Hoy en día la mayoría de la población de los países del
primer mundo, e incluso del segundo, no ya del tercero, se han habituado a
moverse en las redes sociales. Sobre todo la gente más joven, lo cual indica
que esta tendencia tiene proyección de futuro.
Muchos, sin embargo, no han reflexionado sobre este
importantísimo cambio en las relaciones sociales y lo viven de forma natural.
Ello ha provocado excesos, enfermedades mentales e incluso delitos graves. Por
eso han salido algunos detractores que reniegan de ellas en su totalidad,
argumentando el tiempo que ocupan, la vacuidad de esas relaciones y los peligros
inherentes.
¿Inconvenientes? Innumerables. Pero todos evidentes y en
gran medida evitables. Tan solo hay que utilizar la inteligencia para
soslayarlos. Es cierto, lo peor es que vivimos en Gran Hermano y estamos
vigilados por los poderosos, que nos personalizan hasta la publicidad que nos
dirigen. Que nos pueden robar, si anunciamos que estamos de vacaciones en el
Caribe. Que pueden utilizar en nuestra contra aquella foto que compartimos poco
apropiada. Que les damos más importancia de la que tienen, priorizando por
ejemplo un wasap a una conversación
en vivo. Que nos ocupan mucho tiempo y nos deterioran la vista…

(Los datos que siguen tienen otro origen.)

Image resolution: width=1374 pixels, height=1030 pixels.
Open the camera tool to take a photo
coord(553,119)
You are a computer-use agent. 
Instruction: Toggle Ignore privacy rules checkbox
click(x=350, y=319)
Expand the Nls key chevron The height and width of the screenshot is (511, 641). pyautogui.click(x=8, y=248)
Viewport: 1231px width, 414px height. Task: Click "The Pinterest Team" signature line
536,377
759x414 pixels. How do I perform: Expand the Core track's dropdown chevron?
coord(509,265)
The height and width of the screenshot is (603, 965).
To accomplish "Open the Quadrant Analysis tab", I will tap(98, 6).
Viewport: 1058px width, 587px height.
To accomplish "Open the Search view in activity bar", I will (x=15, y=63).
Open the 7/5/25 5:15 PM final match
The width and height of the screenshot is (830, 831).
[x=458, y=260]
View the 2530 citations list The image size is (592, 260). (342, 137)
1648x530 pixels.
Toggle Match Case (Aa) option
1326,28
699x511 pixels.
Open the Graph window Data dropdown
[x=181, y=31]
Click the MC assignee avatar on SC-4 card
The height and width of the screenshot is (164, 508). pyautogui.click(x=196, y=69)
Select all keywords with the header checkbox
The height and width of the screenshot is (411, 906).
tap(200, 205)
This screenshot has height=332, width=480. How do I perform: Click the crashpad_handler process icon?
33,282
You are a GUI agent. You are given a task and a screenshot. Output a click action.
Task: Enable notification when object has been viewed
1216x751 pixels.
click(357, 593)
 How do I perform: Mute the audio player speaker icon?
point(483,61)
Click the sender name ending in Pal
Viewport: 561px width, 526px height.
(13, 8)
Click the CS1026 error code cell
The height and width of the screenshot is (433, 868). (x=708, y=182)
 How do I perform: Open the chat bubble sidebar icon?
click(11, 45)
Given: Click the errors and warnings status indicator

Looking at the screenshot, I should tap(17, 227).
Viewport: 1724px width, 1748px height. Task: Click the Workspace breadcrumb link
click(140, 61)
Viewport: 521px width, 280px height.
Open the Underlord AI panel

Pero las redes sociales están ahí y no podemos darles la
espalda. También están los coches y la velocidad, y aunque sean una de las
causas de muerte y desgracias más importantes de nuestros días, no tenemos por
qué prescindir de sus ventajas. Tan solo debemos conocer sus inconvenientes y
riesgos para tratar de evitarlos, lo cual nunca garantizará que no seamos
nosotros los próximos en estrellarnos.
Una red social no es más que una plaza pública, donde todos
podemos ir a darnos un paseo, dejarnos ver y entablar conversación con quienes
se encuentren allí. El estar en esa plaza es voluntario y, lo que hagamos en
ella, dependerá de nuestra ética y respeto a los demás. Podemos ir pulcramente
vestidos o en pelotas. Pero debemos saber y asumir qué consecuencias tendrán
cada uno de nuestros actos.
Es malo estar siempre
en las redes sociales, como malo es estar siempre en la calle o en el
bar. Pero una caña de cerveza de vez en cuando es uno de los mayores placeres
de esta vida. Una red social me ha puesto en contacto con personas a las que
quiero, pero que había dejado de ver, y
con otras que admiro y a las que no me atrevería a hablar, porque apenas
o nada las conozco, pero que me aportan algo, a veces mucho. Tengo amigos de Facebook a los que no he visto la cara,
porque nunca ponen una foto suya, pero a quienes me gusta encontrarme en esa
plaza pública por lo que me cuentan. Con el WhatsApp
me relaciono rápida y ágilmente en grupos de trabajo, de amigos y de intereses.
Con el Twitter puedo gritar al aire
libre aquello que me carcome, puedo compartir pensamientos o situaciones, o
simplemente echar unas risas. Existen muchas más redes sociales, pero que yo
frecuento menos. Mi libertad consiste en decidir en cuáles quiero participar y
cuándo tiempo les voy a dedicar.
El estar en una red social es algo voluntario, nadie me
fuerza a subir una foto de mi último viaje, si yo no deseo compartir esa
instantánea con todo el mundo mundial. El veneno no existe, existe la cantidad.
Una gota de lejía en la ensalada mata los gérmenes sin dañar la salud y veinte
litros de agua de una fuente clara pueden matar a una persona sana.
La solución está, según mi punto de vista, en la medida y en
algo más importante, en la educación, con un solo elemento a proteger, que son
los menores de edad.
Completamente de acuerdo. Es algo imparable y no necesariamente malo. Desde que pusieron tren ya no era necesario parar en los cuatro postes para encomendarse a la divinidad ante un viaje a Salamanca ni tampoco para dar las gracias por el viaje como los protagonistas de la novela Lo demás es cosa vana a la vuelta todo tenía su aliciente. Y todo es cuestión de medida.